ABOUT THIS EXERCISE | Reproduce the data below exactly as written. Pictures do not belong in the copy.

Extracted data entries
-- Opening Marker --
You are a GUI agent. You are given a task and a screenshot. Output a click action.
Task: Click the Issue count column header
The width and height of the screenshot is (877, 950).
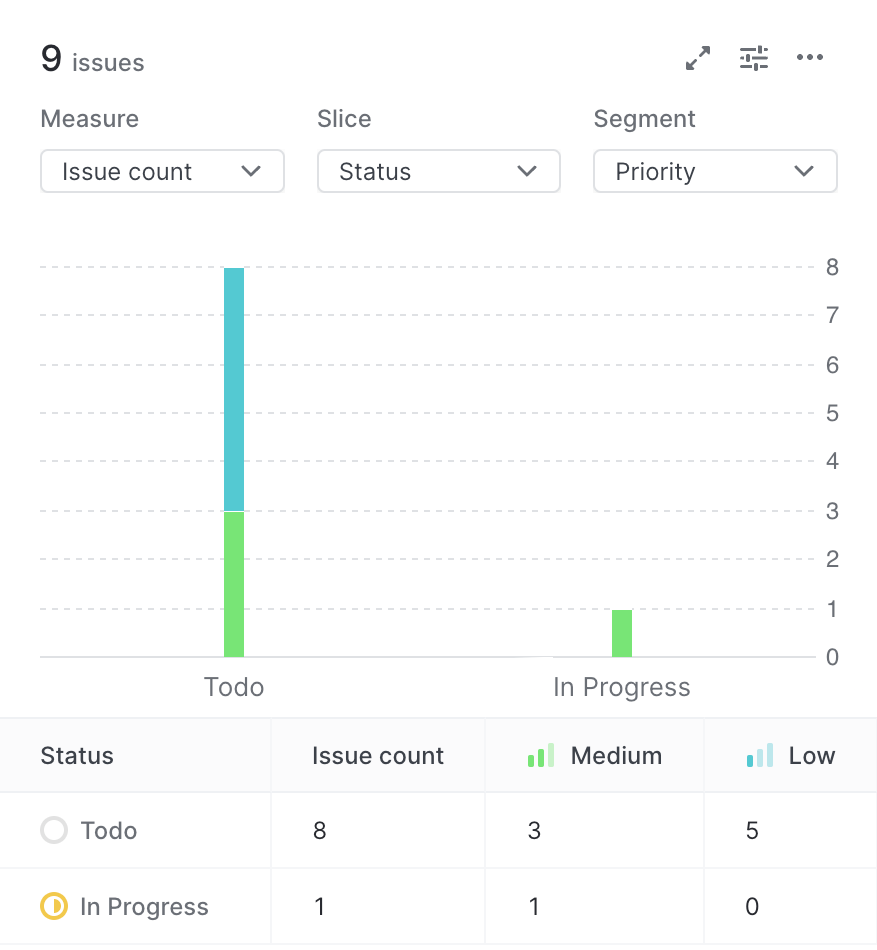pyautogui.click(x=377, y=755)
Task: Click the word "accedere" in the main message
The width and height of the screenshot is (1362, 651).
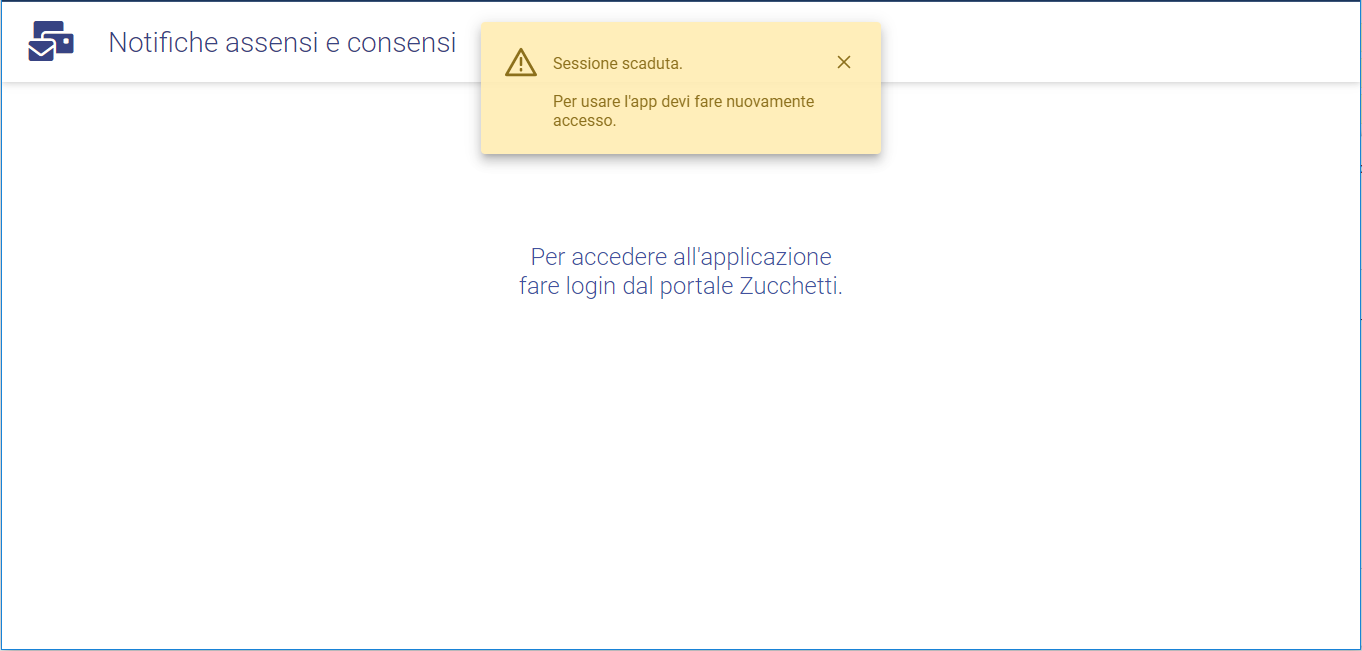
-- Closing Marker --
OUTPUT FOR THIS EXERCISE |
You are a GUI agent. You are given a task and a screenshot. Output a click action.
Task: Click the Issue count column header
The width and height of the screenshot is (877, 950).
pyautogui.click(x=377, y=755)
Task: Click the word "accedere" in the main message
The width and height of the screenshot is (1362, 651).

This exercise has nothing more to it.